A District Court judge in Florida has denied a defendant’s motion to dismiss claims it violated the Fair Debt Collection Practices Act and the Florida Consumer Collections Practices Act in a ruling that seems potentially problematic in terms of the definition of debt collector and when a debt is in default.
The background: The case stems from a parking fee dispute at a private garage in Miami. According to the plaintiff, she used the garage, but left without paying the fee. The defendant, allegedly acting on behalf of the garage owner, obtained the plaintiff’s personal information through her license plate and demanded payment for the parking fee, claiming the plaintiff breached a parking agreement.
- The plaintiff contends that the agreement was not properly disclosed and was nearly impossible to read due to its placement and illegibly small text.
- The demands for payment included significantly higher fees than comparable parking rates, with the defendant allegedly using coercive tactics to secure payment. This led the plaintiff to file claims under the FDCPA and FCCPA, as well as other statutes.
The ruling: In denying the defendant’s motion to dismiss, Judge Cecilia M. Altonaga of the District Court for the Southern District of Florida focused on the plaintiff’s allegations that the defendant acted as a debt collector and treated the parking fee as a defaulted debt. Under the FDCPA, a debt collector is defined as an entity whose principal purpose is collecting debts or who regularly collects debts owed to another party.
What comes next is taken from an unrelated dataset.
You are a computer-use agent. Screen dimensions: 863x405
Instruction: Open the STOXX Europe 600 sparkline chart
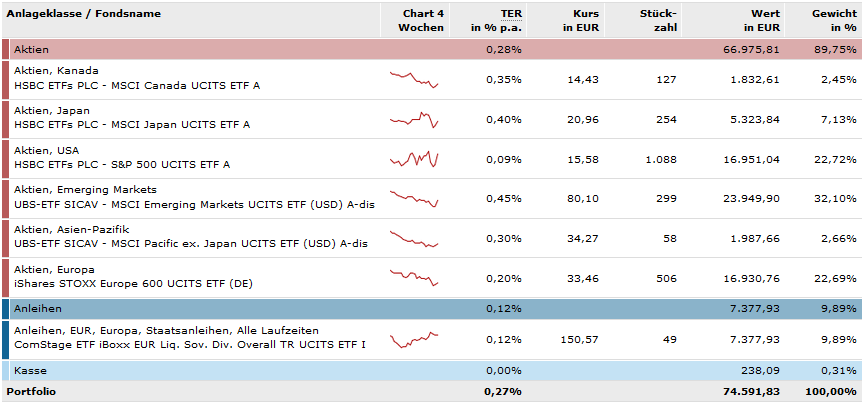pyautogui.click(x=414, y=277)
The court found that the plaintiff’s allegations, including the use of formal notices demanding payment, were sufficient to establish the defendant’s status as a debt collector at this stage of litigation.
- “Defendant states that it is the manager of the parking garage and collects fees in that role, not as a debt collector,” Judge Altonaga wrote in her ruling. “It is unclear what, exactly, is the relationship between Defendant and the garage owner. Plaintiff alleges Defendant ‘is a debt collector hired by [the garage owner] to collect consumer debts.’ Defendant insists that it is a property manager, and collecting fees is part of its fiduciary duty to the garage owner. What Defendant’s role is presents a question of fact inappropriate for resolution on a motion to dismiss.”
- The defendant also argued that the debt was not in default at the time it was obtained and that its actions were exempt from the FDCPA’s provisions. However, Judge Altonaga noted that whether the debt was in default is a fact-specific inquiry that could not be resolved at the motion-to-dismiss stage.
- The court also rejected the defendant’s claim that its actions fell under permissible exemptions to the FDCPA, emphasizing that the plaintiff’s allegations must be taken as true for the purpose of the motion.